Wednesday, November 14, 2007

Generating Randomness

I have been struggling to relate algorithmics to the notion of disorder. In my last post on this subject I suggested that an algorithm that cuts a highly ordered path through a network of incremental configuration changes in order to eventually generate randomness would require a ‘very large’ number of steps in order to get through the network. This result still stands, and it probably applies to a simple algorithm like the counting algorithm, which can be modeled using simple recursive searching of a binary tree network.

But, and here’s the big but, a simple counting algorithm does not respond to the information in the current results string (the results string is the equivalent of the tape in a Turing machine). When an algorithm starts receiving feedback from its ‘tape’, then things change considerably – we then move into the realm of non-linearity.
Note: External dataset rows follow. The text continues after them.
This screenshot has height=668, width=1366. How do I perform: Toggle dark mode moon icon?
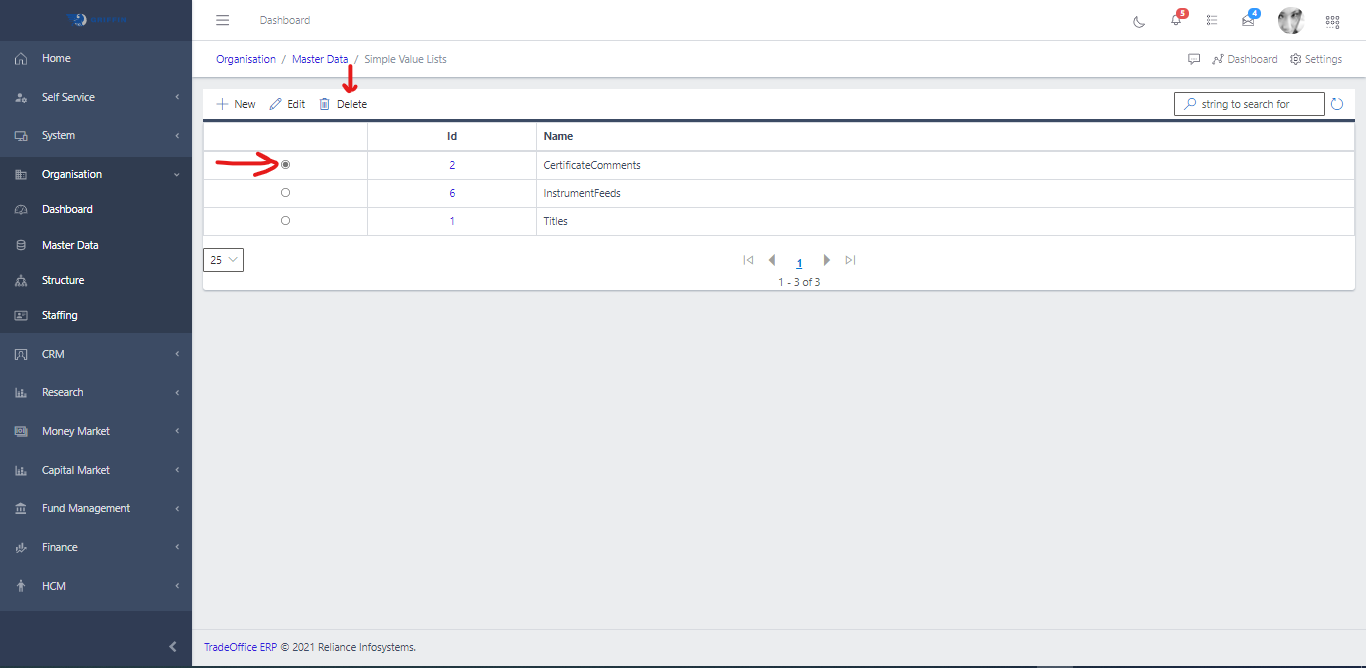click(1139, 21)
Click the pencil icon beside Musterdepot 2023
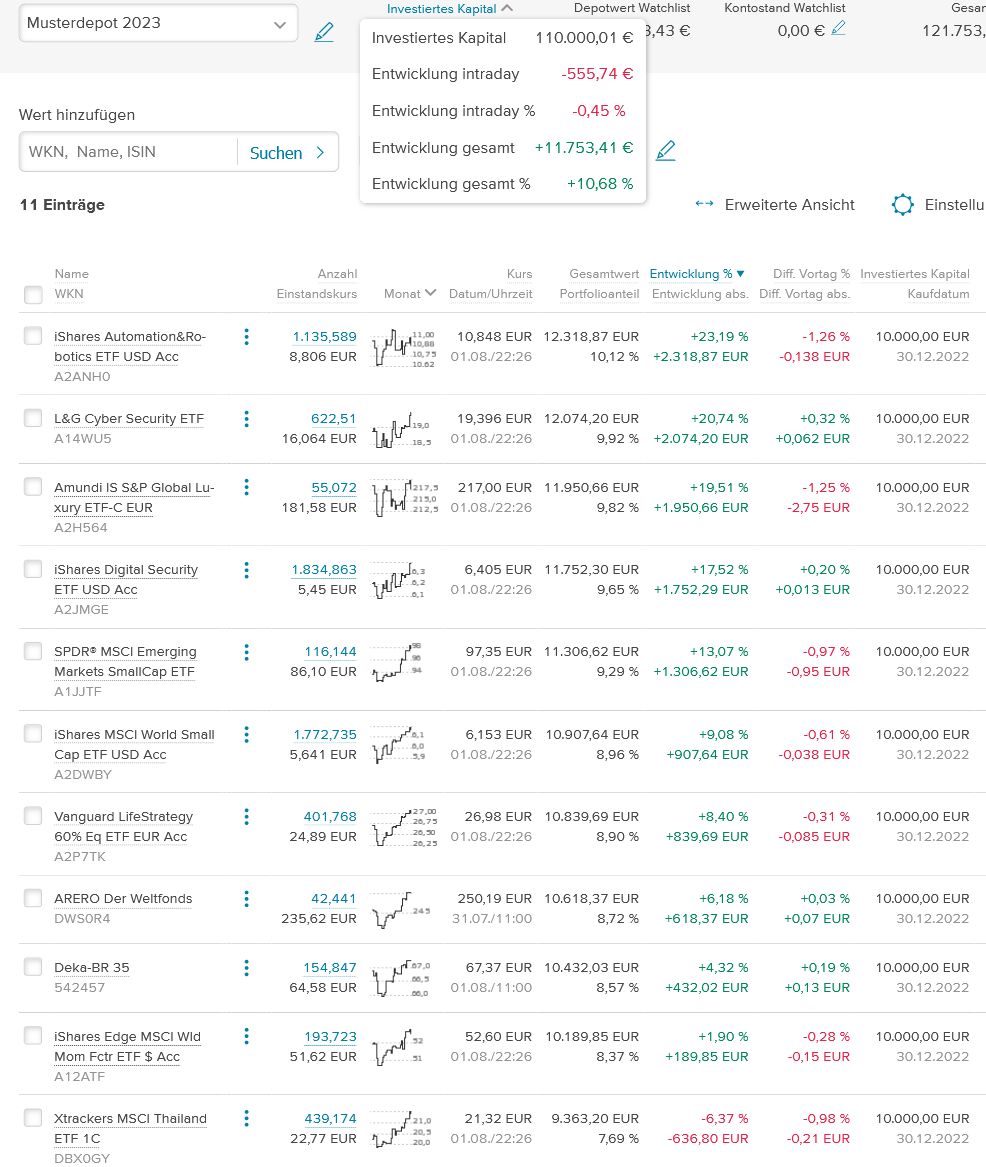 click(324, 31)
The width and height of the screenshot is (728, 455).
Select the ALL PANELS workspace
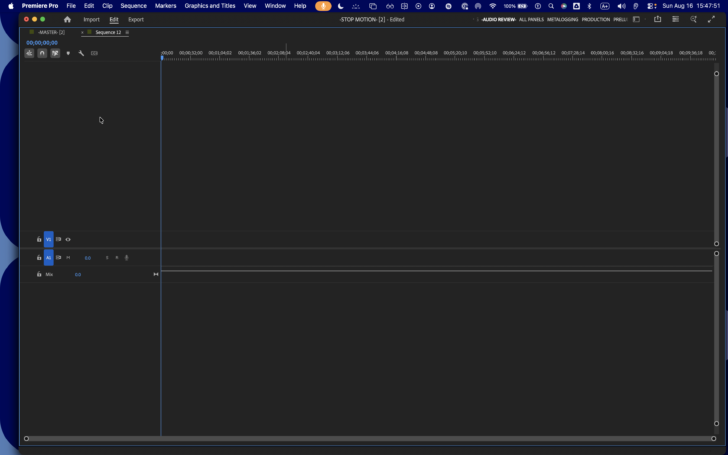531,20
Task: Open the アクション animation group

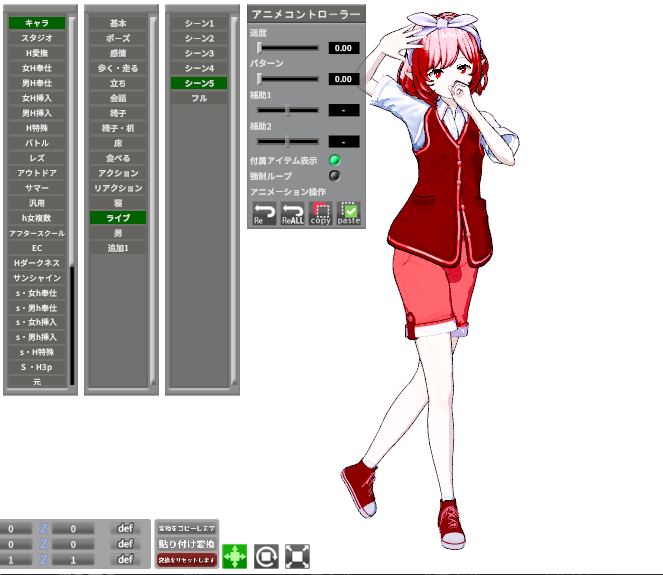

Given the ‘feedback’ effect and using some assumptions about just what a Turing machine could at best achieve I have obtained a crude formula giving an upper limit on the speed with which a Turing machine could development a random sequence. A random sequence would require at least ‘t’ steps to develop where:

t ~ kDn/log(m)
and where ‘k’ is a constant whose factors I am still pondering, ‘D’ is the length of the sequence, ‘n’ is an arbitrarily chosen segment length whose value depends on the quality of randomness required, and ‘m’ is the number of Turing machine states. This formula is very rough, but it makes use of a frequency profile notion of randomness I have developed elsewhere. The thing to note is that the non-linearity of algorithmics (a consequence of using conditionals) means that the high complexity of randomness could conceivably be developed in linear time. This result was a bit of a surprise as I have never been able to disprove the notion that the high complexity of randomness requires exponential time to develop it – a notion not supported by the speed with which ‘random’ sequences can be generated in computers. Paradoxically, the high complexity of randomness (measured in terms of its frequency profile) may not be computationally complex. On the other hand it may be that what truly makes randomness computationally complex is that for high a quality randomness D and n are required to become ‘exponentially’ large in order to obtain a random sequence with a ‘good’ frequency profile.